Ambulantes aproveitam para vender faixas de cabelo amarelas com a frase "Fora Temer" e bandeiras do Brasil. Os organizadores do protesto também estenderam uma faixa branca no chão para os manifestantes escreverem recados para Pezão e Temer. Eles pretendem fixá-la nas escadarias da Assembleia Legislativa do Rio (Alerj).

O representante da Muspe, Ramon Carrera, disse que o objetivo do protesto é chamar as pessoas às ruas pelo impeachment dos dois. "Estamos lutando contra a corrupção do Rio e do País. Político só tem medo de duas coisas, cadeia e povo. Nós precisamos de mudança. Não é possível que tenhamos um presidente  e um governador citados na Lava Jato", disse.

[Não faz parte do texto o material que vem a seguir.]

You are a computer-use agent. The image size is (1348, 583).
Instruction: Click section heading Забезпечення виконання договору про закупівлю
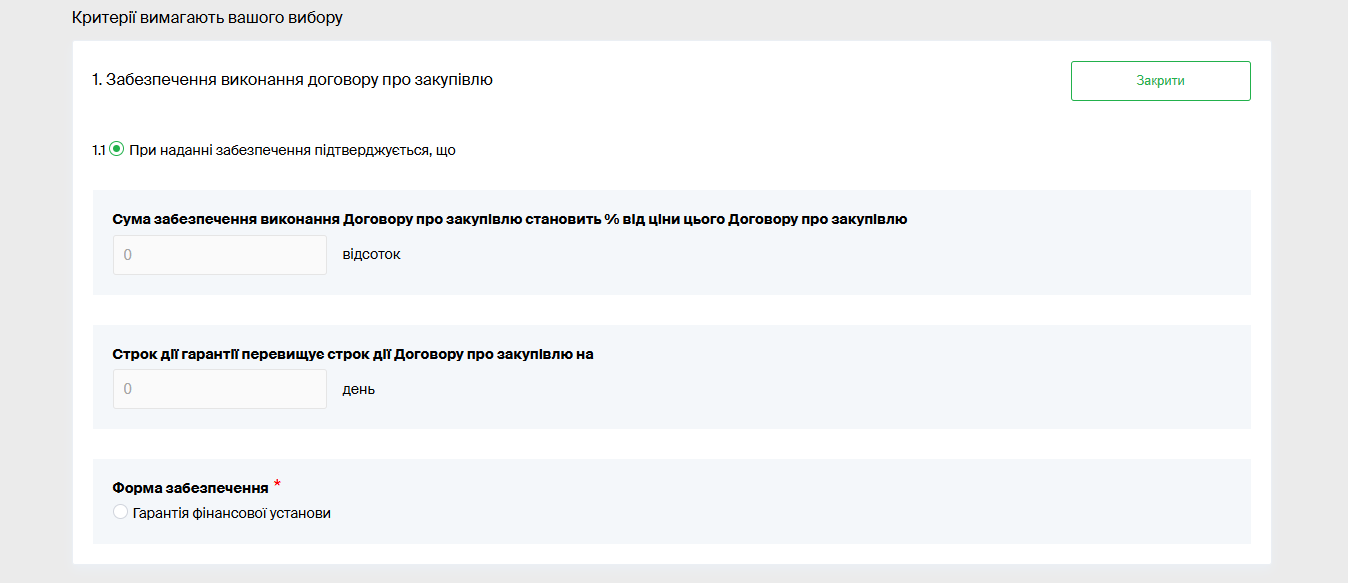point(299,80)
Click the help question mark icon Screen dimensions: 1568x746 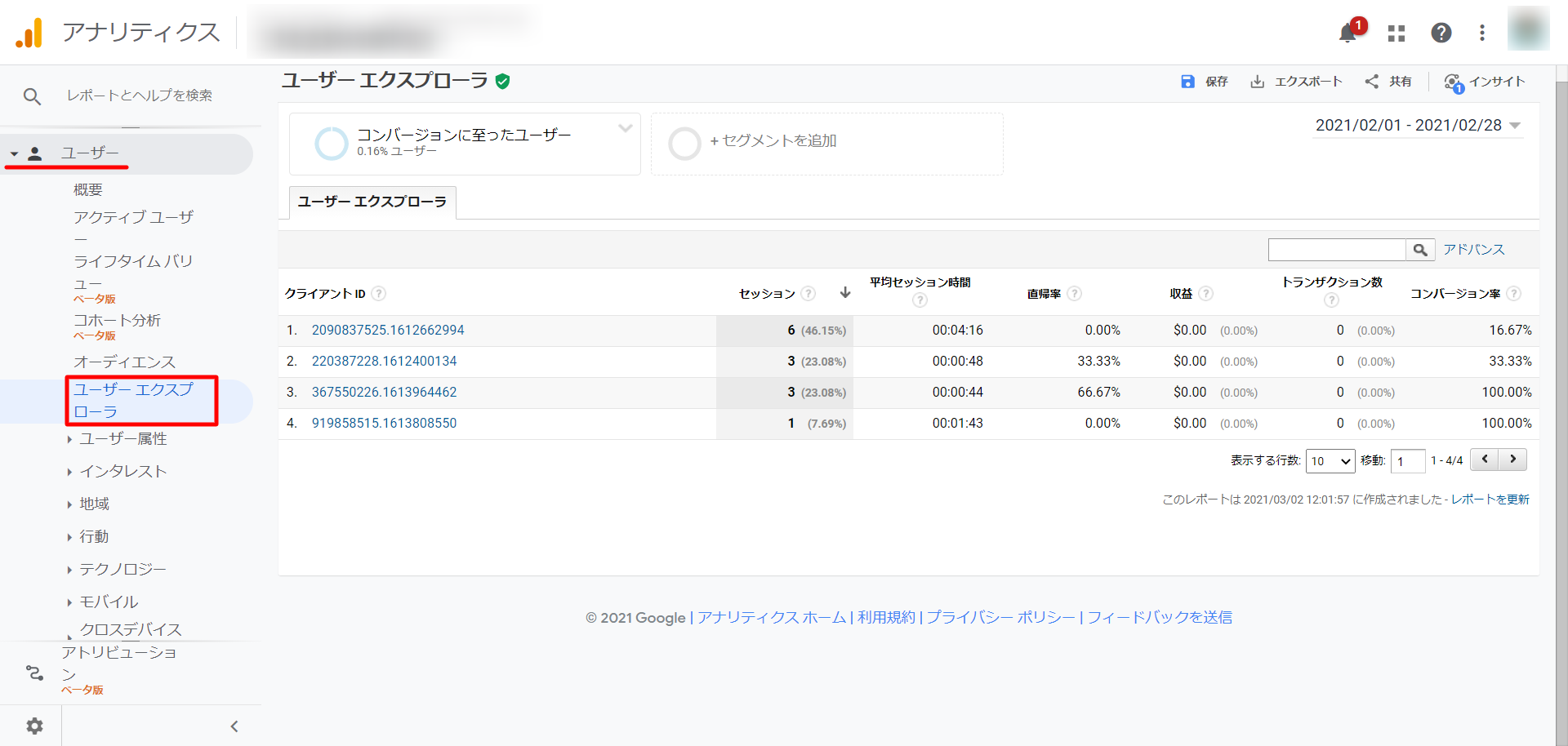[1441, 33]
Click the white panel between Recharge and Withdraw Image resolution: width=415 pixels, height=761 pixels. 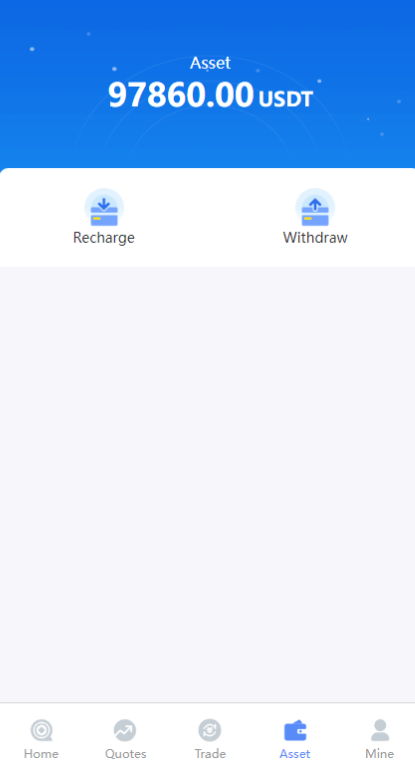coord(209,217)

A servidora da área ambiental, Diana Levacov, disse que estava no protesto para lutar contra a reforma da previdência, mas criticou a "falta de foco da manifestação". "Acho que não deveríamos juntar tantas coisas na mesma manifestação. As pessoas ficam sem saber do que está sendo levantado. Temos que nos organizar melhor. As manifestações não dão o efeito imediato que gostaríamos, mas já conseguimos mudanças do projeto da Previdência após os protestos", disse.

O deputado estadual Paulo Ramos (Psol) reconheceu em discurso no carro de som que o protesto "não teve a adesão que gostaríamos ". "Todos estão na mesma luta e deveriam estar aqui protestando", disse.

Protestos. Segundo a Frente Brasil Popular, há 30 atos previstos em cidades brasileiras, e outros 15 no exterior, neste domingo, 21. O grupo de esquerda é o organizador da maioria, pedindo a renúncia do presidente e eleições diretas. Já os grupos de direita, que pedem renúncia e eleições indiretas, cancelaram manifestações alegando preocupação com a segurança.